**Selected extract**:
===
1. Savannah main gear?

 

2. Savannah nose wheel?

 

3. Savannah slats?

 

4. Savannah fuel system?

 

5. Savannah control mixer?

 

6. Savannah flap handle? *

 

7. Savannah Y-stick?

 

8. Savannah rudder pedals? 

 

9. CH750-style trailing edge?

 

10. CH750-style inset trim tab?

 

I am really intrigued!!

 

* I will be fitting a Mark-Kyle manufactured flap handle to my Savannah. This has a better (and safer) operating angle of the flap lever as well as an additional notch.

 

Mainly, because I'm a lazy cheap-ar*se.

 

The opportunity came up (in this site) to buy a Savannah undercarriage from a totalled aircraft.  Luckily another Tasmanian was buying the motor from the same aircraft, so he was able to bring back my bits too.  Unknown to me, the seller threw in the pedals (with brake cylinders), control mixer, Y-stick, flap handle, and doors with the undercarriage.  Pleasant surprise!  (Unfortunately, doors don't fit - slightly too big.  Will use what I can from them.)
===
[Saved entries]

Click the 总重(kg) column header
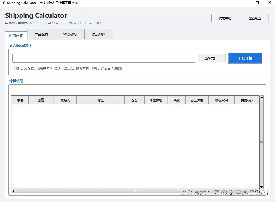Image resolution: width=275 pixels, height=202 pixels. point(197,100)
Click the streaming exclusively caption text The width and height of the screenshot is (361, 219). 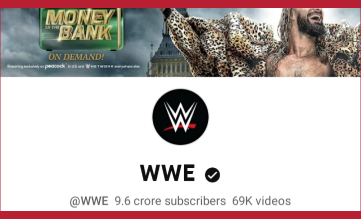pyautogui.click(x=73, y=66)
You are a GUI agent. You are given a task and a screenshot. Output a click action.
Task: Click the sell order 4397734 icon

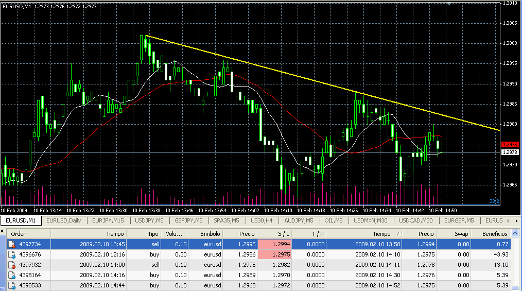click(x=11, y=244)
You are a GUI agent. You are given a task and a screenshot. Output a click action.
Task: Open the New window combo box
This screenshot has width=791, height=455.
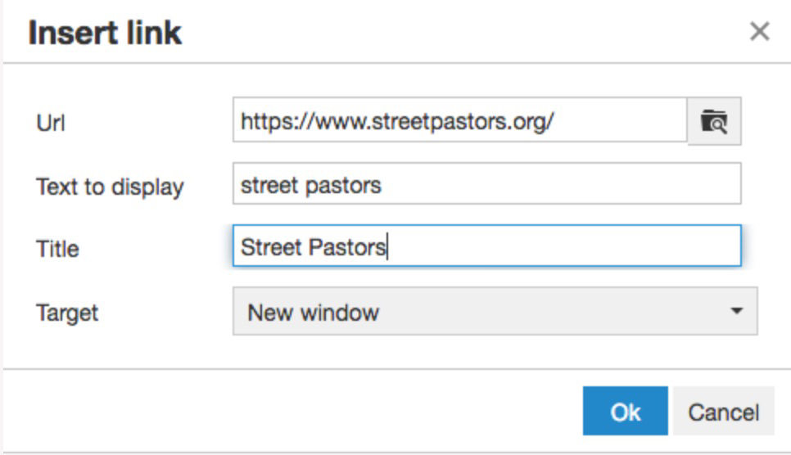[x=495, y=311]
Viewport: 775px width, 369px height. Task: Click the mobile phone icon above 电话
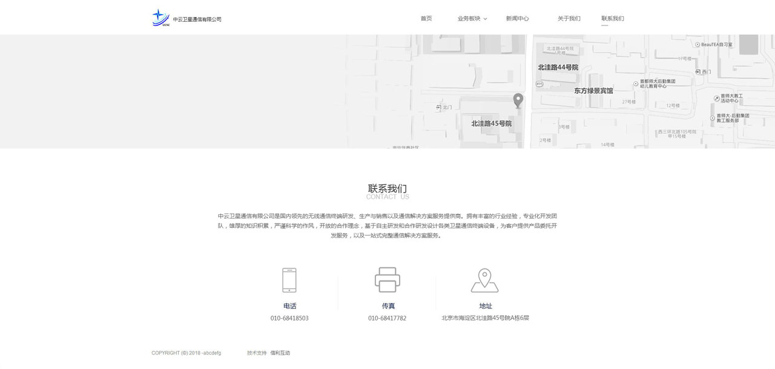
===
**Actions to take**:
**1)** Count the lines in the saved entries that contain the string "icon". Reply with the number only.
**2)** Write the next part of the forum post about Savannah aircraft parts, starting after its final sentence.
The forum post and the saved entries come from unrelated sources.

**Response list**:
**1)** 2

**2)**
 

The slats were laziness - it looked like a particularly difficult bit to scratch-build and I met a bloke in Bendigo with a set to sell.  They came back to Tassie bolted to my roof racks.

 

The tanks - 701 tanks are welded from 0.025" aluminium.  I don't know anyone who can weld that thin, and if I did, it'd probably cost a fortune.  Getting them from the US would be over $1k.  A bloke in Canberra was advertising a kit with long range tanks, I asked him if he'd sell the extra tanks separately, and luckily he agreed.  They're identical in size & shape to the 701 ones.  I prefer the Sav setup with the 7 litre header tank, so I'll be buying one of them too.

 

The 701 elevator trailing edge is like the wing TE - upper and lower surfaces meet at TE and are solid riveted.  The trim tab is a flat plate hinged at the TE.  I thought it was messy, especially when you look at the nice neat folded TE on the rudder.  So I looked at the 750 TE and copied it, along with the inset trim tab.

 

So there you go!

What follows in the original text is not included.